Six diff functions + one impact scorer. Called automatically with `show_observability=True`, but usable standalone.

#### Layer 1 — Structure

| Function | Returns |
|---|---|
| `shape_diff(before, after)` | Row/column counts before/after, added/removed |
| `column_diff(before, after)` | Columns added/removed |

#### Layer 2 — Data Observability

| Function | Returns |
|---|---|
| `null_diff(before, after)` | Null counts before/after, added/removed |
| `memory_diff(before, after)` | Memory in MB before/after, delta |
| `duplicate_diff(before, after)` | Duplicate counts before/after, added/removed |
| `dtype_diff(before, after)` | Columns with changed dtypes |

#### Layer 3 — Impact Scoring

```python
impact_score(before_df, after_df) -> dict[str, object]
```

| Condition | Severity |
|---|---|
| Row change > 20% or null increase > 10% or memory change > 50% or dtype changed or duplicates added > 1000 | `HIGH` |
| Row change > 5% or null increase > 2% or memory change > 20% or duplicates added > 100 | `MEDIUM` |
| All other cases | `LOW` |

```python
from dfflow.diff.dataframe_diff import impact_score

result = impact_score(before, after)
print(result["impact_level"])    # HIGH / MEDIUM / LOW
print(result["row_change_pct"])  # e.g. 35.0
```

---

### Observability Formatter

**Module:** `dfflow.diff.observability_formatter`

Aggregates all diff functions into a single human-readable report. Called automatically when `show_observability=True`.

```
[OBSERVABILITY] Drop Nulls
Impact: HIGH

Rows: 1000 → 650 (-35.00%)
Nulls Added: 0
Nulls Removed: 350

Memory: 0.128MB → 0.083MB
Memory Change: -0.045 MB

Duplicates Added: 0
Duplicates Removed: 12

Dtype Changes: None
```

---

### Pipeline Visualizer

**Module:** `dfflow.viz.pipeline_viz`

```python
text_visualize(nodes: list[Step | Branch]) -> str
```

Generates a dependency-free ASCII diagram. Returns `"Pipeline: (empty)"` for empty pipelines.

---

### Hashing Utility

**Module:** `dfflow.utils.hashing`

```python
hash_df(df: pd.DataFrame) -> str
```

Generates a deterministic MD5 fingerprint of DataFrame contents. Used internally for step caching.
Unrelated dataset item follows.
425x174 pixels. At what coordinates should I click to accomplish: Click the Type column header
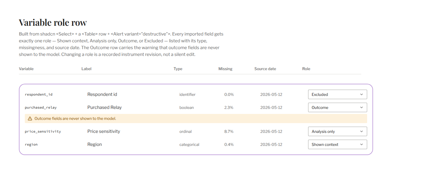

Falls back to string casting for unhashable column types.

---

### Exceptions

**Module:** `dfflow.core.exceptions`

#### `PipelineStepError`

Raised when a step raises an exception, returns a non-DataFrame, or a branch condition raises an exception.

```python
from dfflow.core.exceptions import PipelineStepError

try:
    pipeline.run(df)
except PipelineStepError as e:
    print(e.step_name)  # Name of the failed step
    print(str(e))       # "Pipeline step failed: {step_name}"
```

---

## Examples

Practical usage examples are available in the
[`examples/`](./examples) directory, including:

| File | Demonstrates                                           |
|---|--------------------------------------------------------|
| `01_basic_pipeline.py` | `FlowPipeline`, `@step`, `visualize()`                 |
| `02_logging.py` | `DFLogger` text and JSON modes                         |
| `03_branching.py` | `Branch`, multiple conditions                          |
| `04_observability.py` | `cacheable=True`, `DataProfiler`, `show_observability` |
| `05_sales_report.py` | All features — demo sales pipeline                     |



---

## License

This project is licensed under the **MIT License**.